O grande destaque do investimento é o projeto Pouso da Palavra, inspirado no legado do poeta e fotógrafo baiano Damário da Cruz. A iniciativa promoverá a implantação e a modernização de 300 espaços de leitura voltados para comunidades quilombolas, indígenas, de terreiro e populações em situação de vulnerabilidade social.
Cada um dos novos espaços será equipado com um acervo de 100 livros físicos, além de um kit tecnológico contendo notebook, televisão, câmera digital, microfone e caixa de som. O projeto também garantirá a capacitação técnica de agentes locais para a gestão dos acervos e a mediação de leitura. Para suprir essa demanda, a Fundação selecionou 30 editoras baianas que fornecerão 30 mil obras às bibliotecas públicas e comunitárias. A medida representa um incentivo econômico direto ao mercado editorial do estado, contemplando, de forma inédita, o segmento independente e a literatura de cordel.
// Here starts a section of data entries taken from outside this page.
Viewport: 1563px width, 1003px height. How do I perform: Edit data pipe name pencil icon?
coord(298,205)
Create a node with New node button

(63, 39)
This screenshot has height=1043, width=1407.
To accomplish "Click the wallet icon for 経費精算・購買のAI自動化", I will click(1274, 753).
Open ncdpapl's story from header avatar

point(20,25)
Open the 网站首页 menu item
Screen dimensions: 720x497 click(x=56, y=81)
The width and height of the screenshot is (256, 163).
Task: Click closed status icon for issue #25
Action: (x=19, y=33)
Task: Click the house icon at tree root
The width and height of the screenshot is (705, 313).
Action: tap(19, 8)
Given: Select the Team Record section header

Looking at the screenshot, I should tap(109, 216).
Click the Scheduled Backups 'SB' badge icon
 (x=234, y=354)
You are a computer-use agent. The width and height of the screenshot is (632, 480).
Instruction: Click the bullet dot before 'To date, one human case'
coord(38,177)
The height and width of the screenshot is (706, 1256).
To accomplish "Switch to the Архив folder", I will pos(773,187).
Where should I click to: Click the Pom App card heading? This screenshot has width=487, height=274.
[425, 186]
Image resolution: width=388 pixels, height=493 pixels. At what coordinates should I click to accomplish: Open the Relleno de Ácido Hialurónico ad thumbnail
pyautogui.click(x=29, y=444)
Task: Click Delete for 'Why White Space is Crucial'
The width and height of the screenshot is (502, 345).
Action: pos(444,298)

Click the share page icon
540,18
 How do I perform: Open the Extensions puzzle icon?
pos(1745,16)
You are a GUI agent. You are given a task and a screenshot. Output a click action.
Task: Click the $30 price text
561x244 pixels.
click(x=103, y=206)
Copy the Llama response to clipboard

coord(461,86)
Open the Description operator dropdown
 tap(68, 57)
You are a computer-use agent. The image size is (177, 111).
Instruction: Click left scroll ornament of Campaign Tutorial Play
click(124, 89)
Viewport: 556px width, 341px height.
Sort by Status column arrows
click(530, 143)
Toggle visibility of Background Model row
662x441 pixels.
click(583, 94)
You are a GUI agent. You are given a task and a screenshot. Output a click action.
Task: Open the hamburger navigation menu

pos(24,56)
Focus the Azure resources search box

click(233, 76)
Mapeamento, curadoria e memória
Durante o evento, o Estado oficializou o lançamento do catálogo Bahia de Todos os Livros, um guia curatorial inédito no Brasil que reúne mais de 700 obras produzidas no estado com lançamento datado para 2025. O documento tem a missão de dar visibilidade a autores e editoras locais e servirá como referência oficial para a curadoria de feiras, festivais e bienais literárias que contem com o apoio do poder público baiano.
O cronograma de ações inclui ainda a atualização do Plano Estadual do Livro e da Leitura, que estabelecerá as metas do setor para a próxima década, e o início da Bahia que Lê, uma pesquisa diagnóstica inédita desenhada para mapear os hábitos de leitura da população baiana e orientar futuras políticas públicas.
Para além do eixo estritamente literário, o evento na Biblioteca Central também foi palco da entrega do caderno Ofício das Baianas de Acarajé. Publicado pelo Instituto do Patrimônio Artístico e Cultural da Bahia (IPAC), o material documental resgata a trajetória histórica dessas mulheres, exaltando sua contribuição inestimável para a consolidação da identidade baiana e para a preservação das tradições e manifestações afro-brasileiras.